I understand that there are several versions of the English sub-titles out there, which is just as well - the ones I was watching with occasionally missed catching important nuances and inexplicably omitted entire lines (an early crack about the Asiatic hordes, a later report that they could hold out for only twenty hours). Unfortunately I am not quite brave enough to watch it without them.

Comments

( 5 comments — Leave a comment )
strange_complex
Jul. 12th, 2008 11:32 am (UTC)
Oh, I'm glad to hear you enjoyed both my review and the film. :-) My mother and I were very much gripped in the same way you describe when we watched it. And thanks for your comments on the linguistic side of things - which were rather lost on me as I don't know any German.
manjushra
Jul. 12th, 2008 12:33 pm (UTC)
I have "Goodbye Lenin" sitting around waiting for me to watch it - probably this evening. Have you seen it?
(Anonymous)
Jul. 12th, 2008 04:42 pm (UTC)
It's a film I watch occasionally, best seen with 'Blind Spot' a documentary interview with Frau Junge. In an interview Bruno Ganz says something like "the really interesting film would be one that showed how this bunch of monkeys came to power'. Secondly, the end exposed their nature of the regime, an insane death cult.
arwel_p
Jul. 13th, 2008 11:25 am (UTC)
A spoiler ending? You didn't know AH doesn't survive? :) I imagine the director wanted at least a slightly more optimistic ending after all the preceding death, so didn't show Frau Junge undergoing the same fate as most of Berlin's womenfolk apparently did at the time.

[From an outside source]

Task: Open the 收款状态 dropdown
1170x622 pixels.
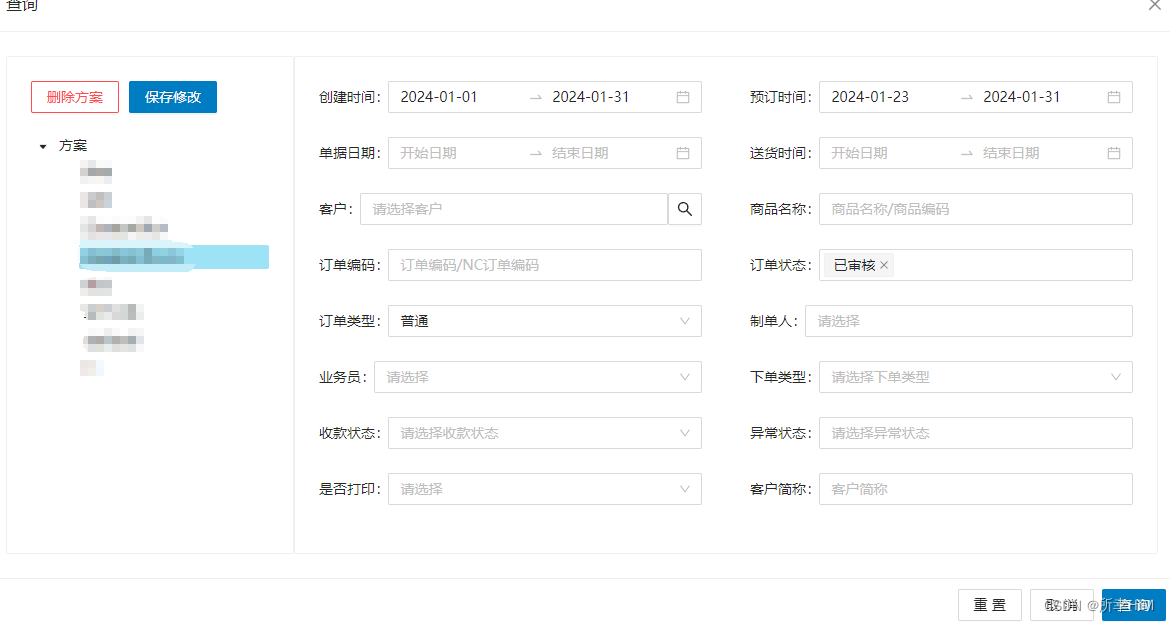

I've seen clips on You Tube with English subtitles in both white (as on the DVD I've got) and in yellow - I don't know which is the better translation as my German only allows me to pick up the occasional word or phrase here and there, though Der Untergang did teach me the very useful word, "Wahnsinn"!

Unlike you, I've been quite informed on the history of WW2 from a young age - Granada TV had a weekly series back in the 1960s, "All Our Yesterdays", which showed newspaper stories and cinema newsreels 25 years after the event with a commentary by Brian Inglis - I was six in 1964 and eleven in 1970, so I effectively watched WW2 happen in real time as a kid. This lead to a love for history which has stayed with me ever since, and I used to borrow my older neighbour's "History of the Second World War" weekly partworks for deeper knowledge, I was fascinated by all the maps and pictures - though I must admit that the one covering the Katyn Massacre gave me nightmares! A good retelling of what WW2 meant to a small boy in the 60s and 70s can be found in the first part of "Achtung Schweinehund!: A Boy's Own Story of Imaginary Combat" by Harry Pearson (ISBN 978-0316861366).
nwhyte
Jul. 13th, 2008 12:09 pm (UTC)
Funnily enough I knew about "All Our Yesterdays" from Brian Inglis' excellent autobiography, Downstart. It is a little poignant to read about, as it was obviously the zenith of his career!